The Reverse of Electrostatic Interaction Force for Ultrahigh‐Energy Al‐Ion batteries

Abstract The two‐dimensional (2D) MXenes with sufficient interlayer spacing are promising cathode materials for aluminum‐ion batteries (AIBs), yet the electrostatic repulsion effect between the surface negative charges and the active anions (AlCl 4 − ) hinders the intercalation of AlCl 4 − and is usually ignored. Here, we propose a charge regulation strategy for MXene cathodes to overcome this challenge. By doping N and Co, the zeta potential is gradually transformed from negative (Ti 3 C 2 T x ) to near‐neutral (Ti 3 CNT x ), and finally positive (Ti 3 CNT x @Co). Therefore, the electrostatic repulsion force can be greatly weakened between Ti 3 CNT x and AlCl 4 − , or even formed a strong electrostatic attraction between Ti 3 CNT x @Co and AlCl 4 − , which can not only accommodate more AlCl 4 − ions in the Ti 3 CNT x @Co interlayers to increase the capacity, but also solve the stacking and expansion problems.

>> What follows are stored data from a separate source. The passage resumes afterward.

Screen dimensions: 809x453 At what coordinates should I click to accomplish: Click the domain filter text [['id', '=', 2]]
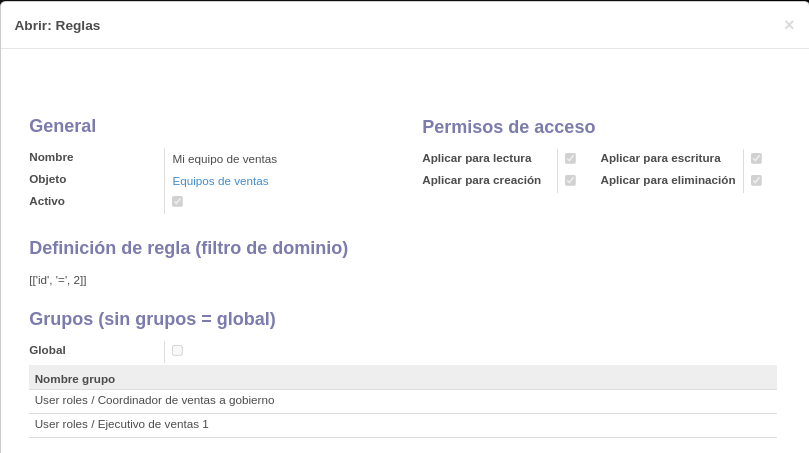(x=58, y=280)
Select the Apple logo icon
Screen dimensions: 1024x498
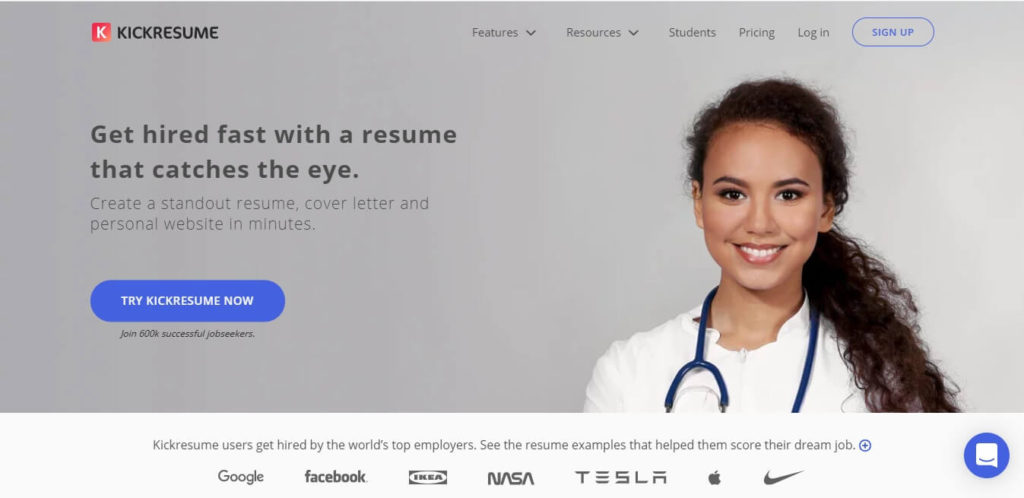[714, 477]
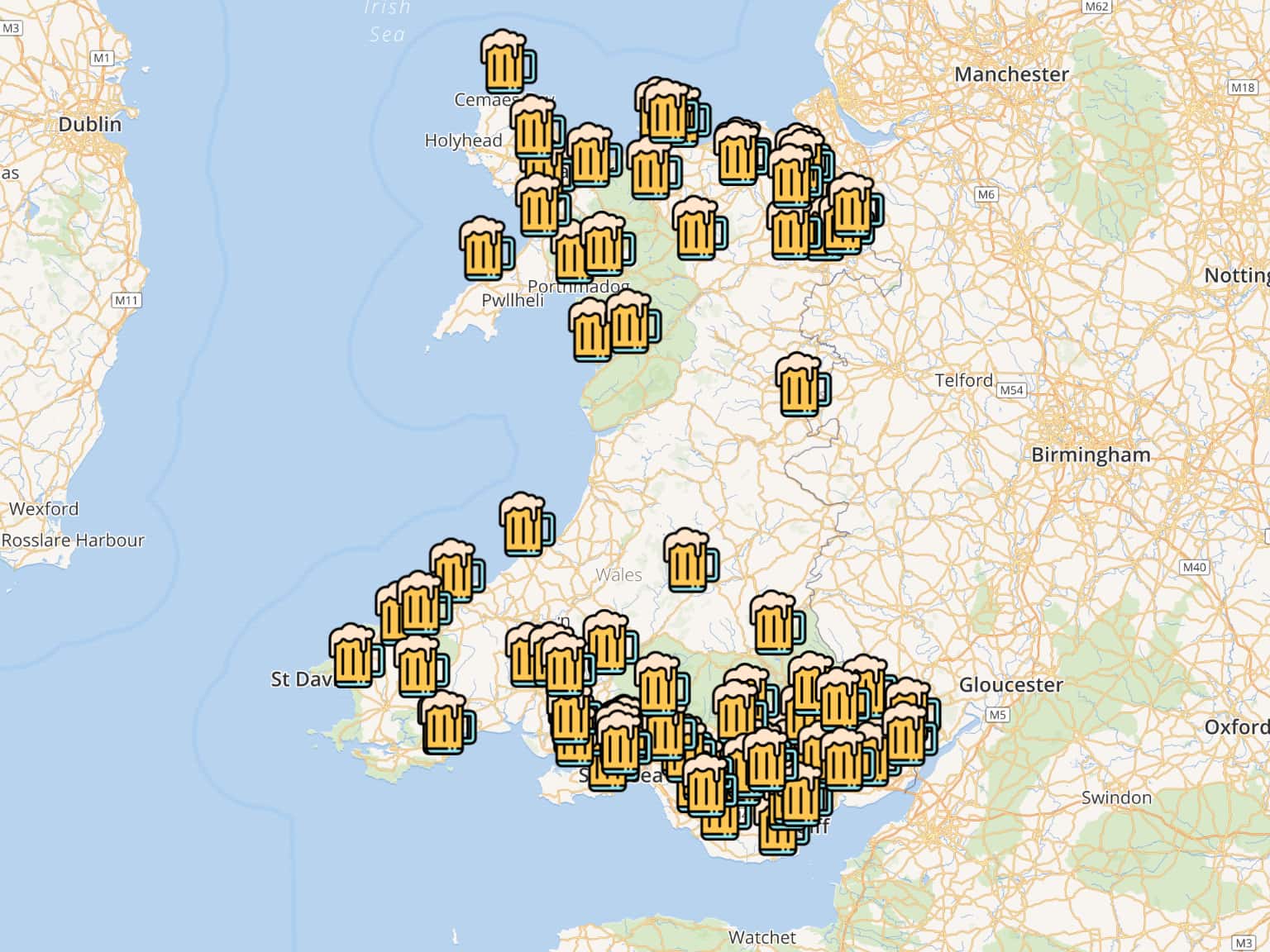Image resolution: width=1270 pixels, height=952 pixels.
Task: Click the southernmost beer marker in Pembrokeshire
Action: pos(446,723)
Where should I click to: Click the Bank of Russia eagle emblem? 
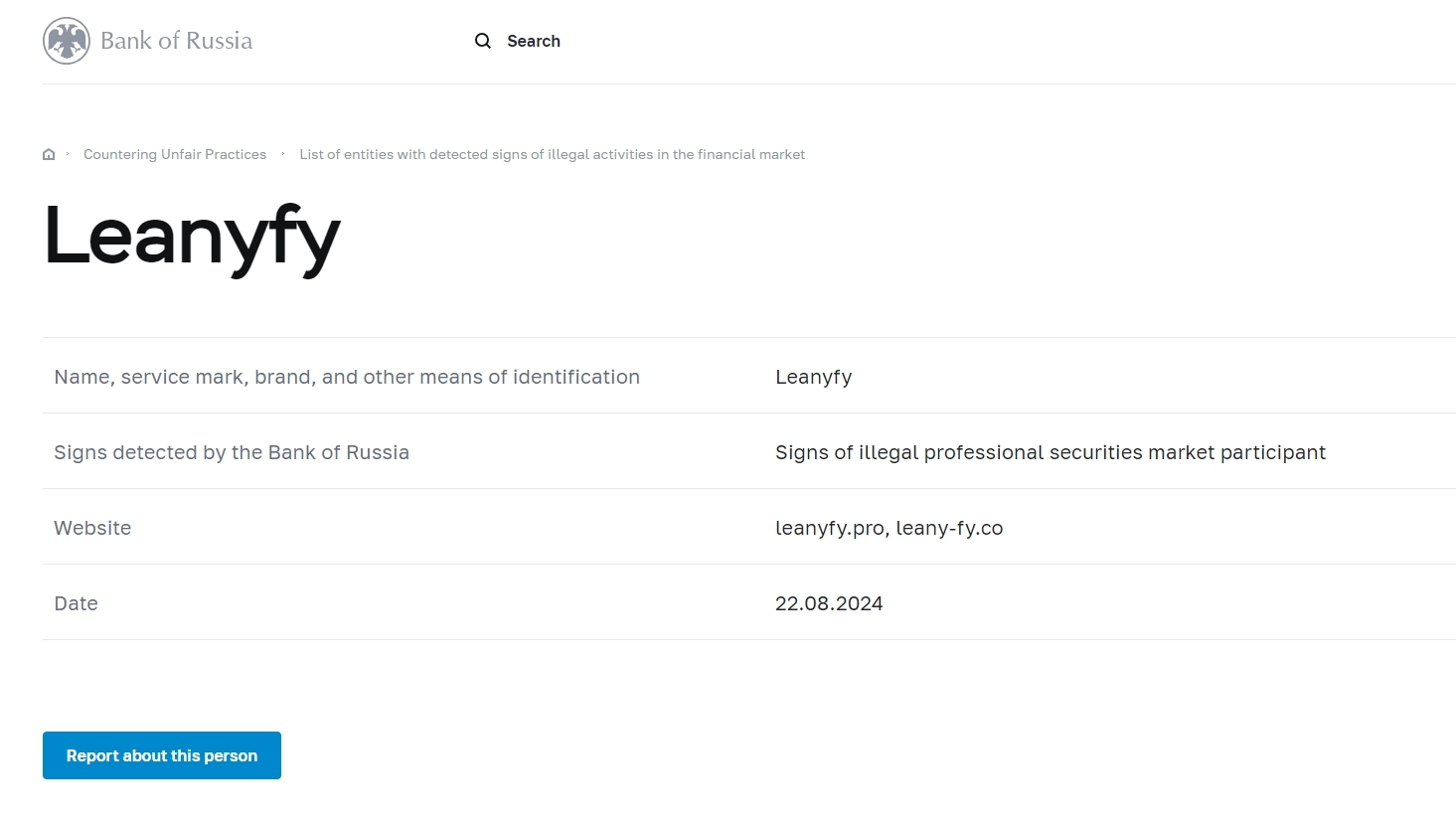pyautogui.click(x=67, y=41)
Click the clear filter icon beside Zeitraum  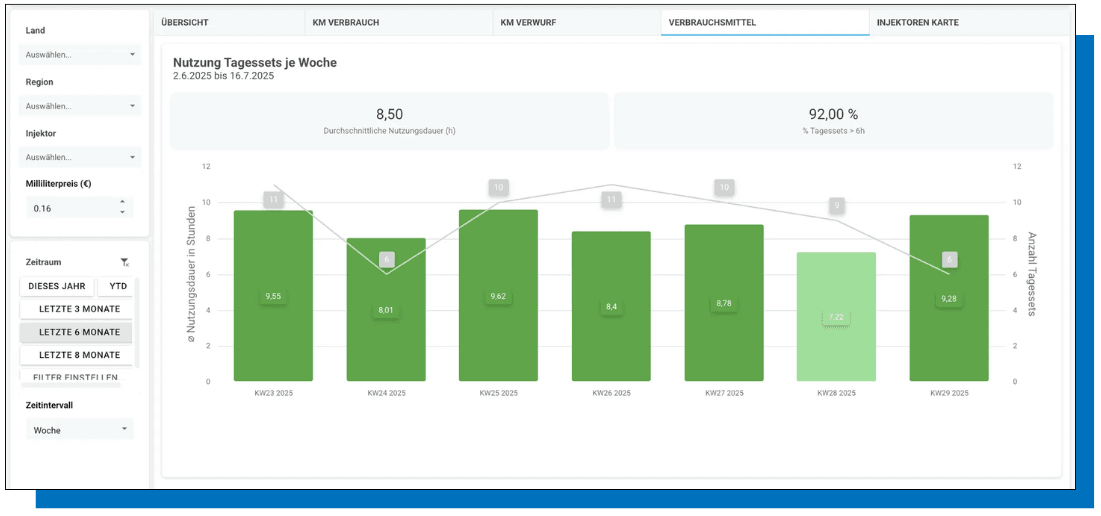[124, 262]
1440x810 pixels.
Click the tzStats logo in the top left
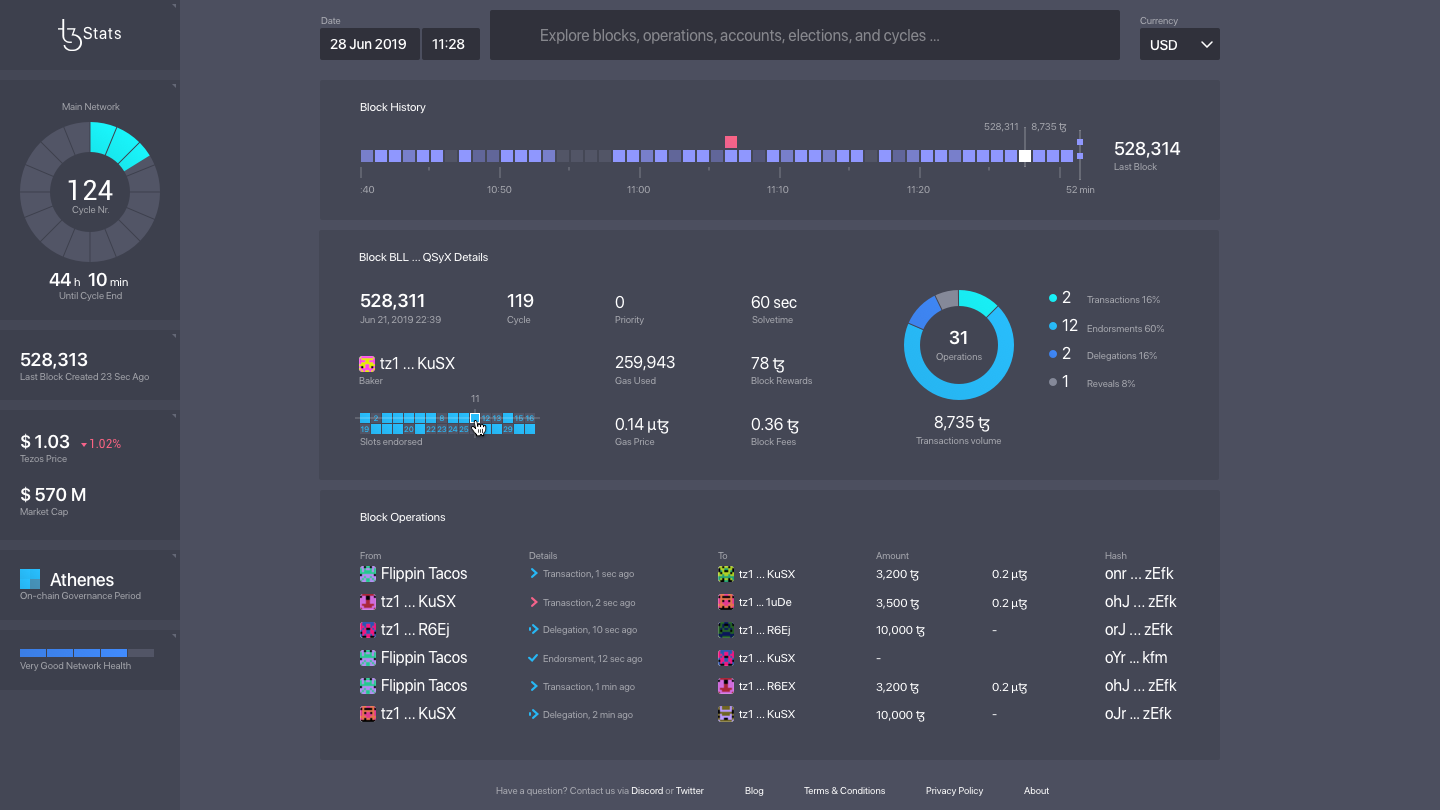coord(89,33)
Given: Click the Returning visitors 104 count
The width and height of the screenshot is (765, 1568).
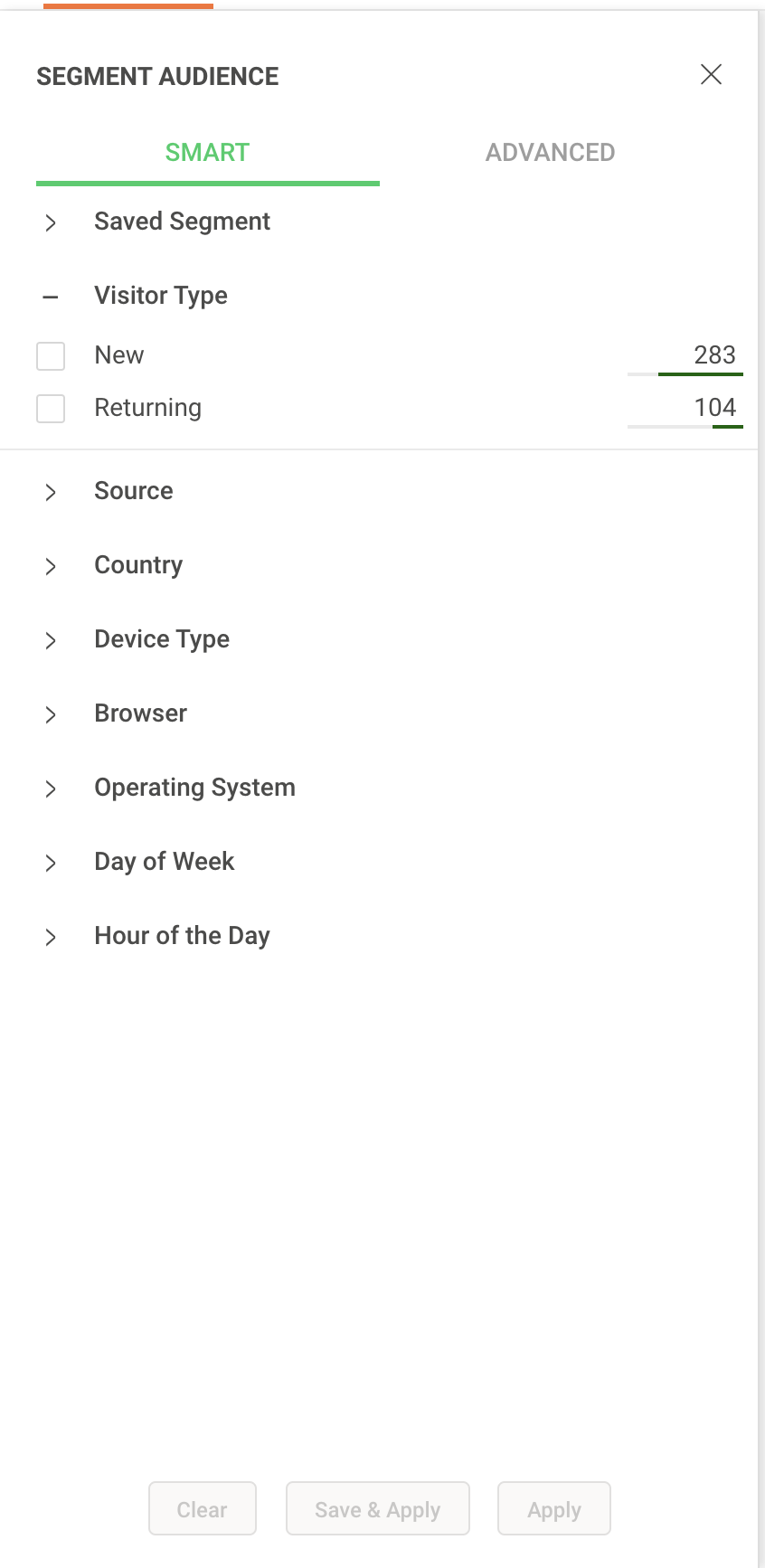Looking at the screenshot, I should [714, 408].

As a result, the optimized Al‐MXene battery exhibits an ultrahigh capacity of up to 240 mAh g −1 (2–4 times the capacity of graphite cathode, 60–120 mAh g −1 ) and a potential ultrahigh energy density (432 Wh kg −1 , 2–4 times the value of graphite, 110–220 Wh kg −1 ) based on the mass of cathode materials, comparable to LiFePO 4 ‐based lithium‐ion batteries (350–450 Wh kg −1 , based on the mass of LiFePO 4 ).